Ma il paradosso è ancora più ampio, perché la drammaturgia non prescinde dalla realtà ma si costruisce da essa ed il suo peso si impadronisce talvolta del passo degli attori. Così nella finzione scenica emergono come lacerti mai dimenticati la sofferenza interiore e le pulsioni inconsce agite inconsapevolmente, quelle stesse pulsioni che talora o spesso si impadroniscono anche di noi e ci determinano negandoci quella libertà disperatamente cercata in quel sogno e in quella illusione divenuta colpevole (o forse cercata anche nel teatro?).
Risvolti di realtà e profondità psicologica, di derive sociali tra rifiuto e falsa accettazione, di sguardi pruriginosi, di verità giudiziarie che sono più “finte” della finzione, che impregnano inevitabilmente la drammaturgia che sopra di esse cerca di slanciarsi, riscattandole.
Non ultimo la fatica di fronteggiare un argomento difficile anche perché di attualità stringente che nella società e anche nella politica si dibatte tra ritardi e la gabbia del prevalente politically correct.
Su tali questioni, che qui non è il caso di approfondire, ognuno prenderà la sua posizione, ma val la pena di constatare come il pubblico della prima sia stato trascinato, non solo nel segno della ragione ma anche e soprattutto in quello dell’emozione e talora della passione, e coinvolto da questo bellissimo spettacolo che non dimentica il distacco dell’ironia, un’ironia che ci difende dalla forza e anche dall’asprezza dei sentimenti, come difende Boursicot dalla sua caduta, e consente ad ognuno una chiave singolare per conoscere.
Perché “1983 Butterfly” non dimentica e non fa dimenticare le catene che maschere sociali e comportamenti indotti dal profondo impongono ai nostri desideri e alle nostre azioni, ma sembra cercare attraverso il teatro quella autenticità che, nonostante tutto, quegli stessi desideri e quelle stesse azioni qualche volta esprimono, una autenticità paradossalmente presente nella stessa storia di Bernard Boursicot e di Shi Pei Pu.
Una ulteriore ottima prova drammaturgica  e registica di Giorgia Cerruti, che la interpreta “bravamente” (alla francese) insieme a Davide Giglio, dalla maturità eccellente, nel segno anche qui del rimescolamento e del travestimento infine svelato ma soprattutto ricondotto, nella lotta finale nell’ombra tra i due, nel profondo di noi stessi in cui inevitabilmente si battono e dibattono pulsioni contraddittorie che ci sforziamo di elaborare non sempre con successso.
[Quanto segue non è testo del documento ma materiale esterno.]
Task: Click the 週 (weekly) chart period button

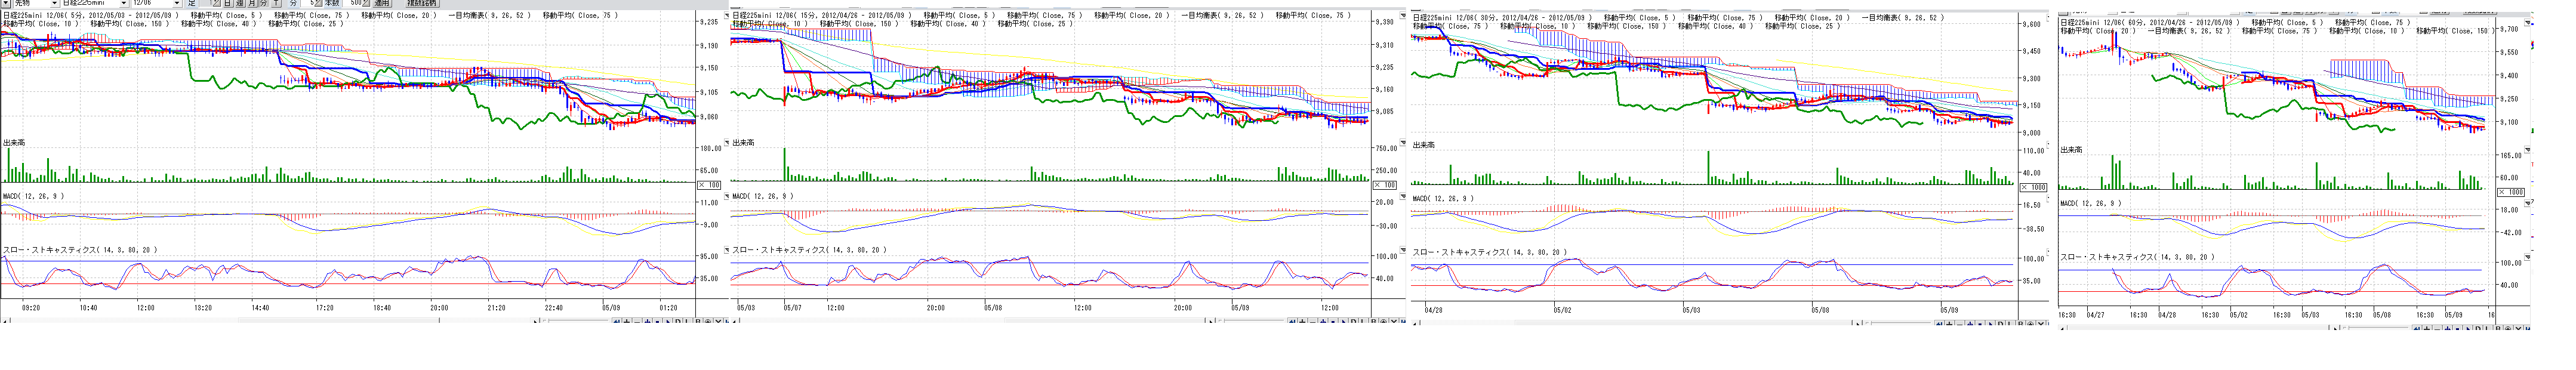Action: [240, 4]
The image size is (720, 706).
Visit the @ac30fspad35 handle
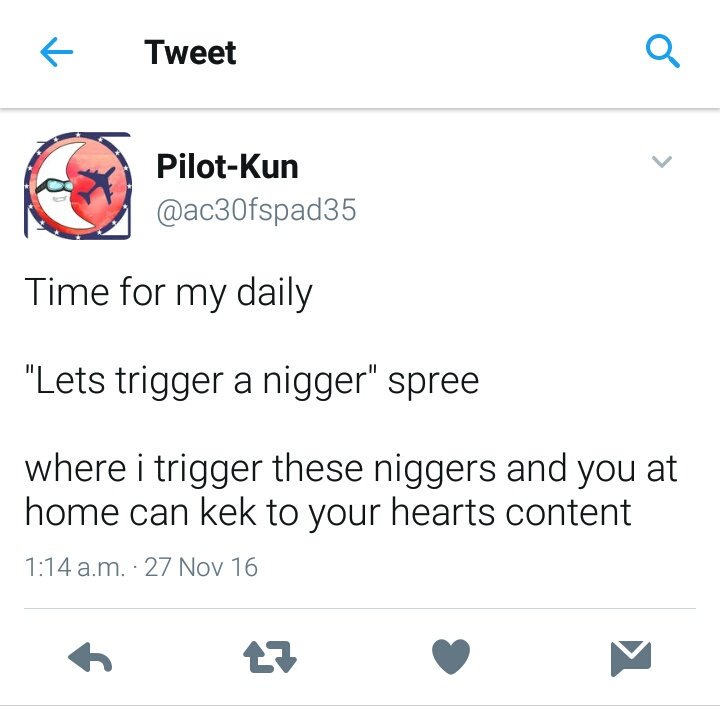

Segnaliamo l’assistenza alla regia di Cleonice Fecit, la bella scenografia con luci e video di Lucio Diana ed i costumi molto ben ideati da Gaia Paciello e Atelier Pcm. Il 17 giugno alle Fonderie Teatrali Limone di Moncalieri.
Un’ultima  notazione sul “Festival delle Colline Torinesi” che ha co-prodotto ed ospitato la drammaturgia. Diretto da Sergio Ariotti con la collaborazione organizzativa e per la comunicazione di Isabella Lagattola, ha dimostrato anche in questa edizione, che volge al termine, una rimarchevole attenzione per i fenomeni del nostro tempo soprattutto nella e per la loro capacità di trascenderlo ed insieme un occhio esperto e sempre attento per quel teatro che studia e ricerca, talora con fatica, si sviluppa e cresce dietro le luci dei circuiti istituzionali.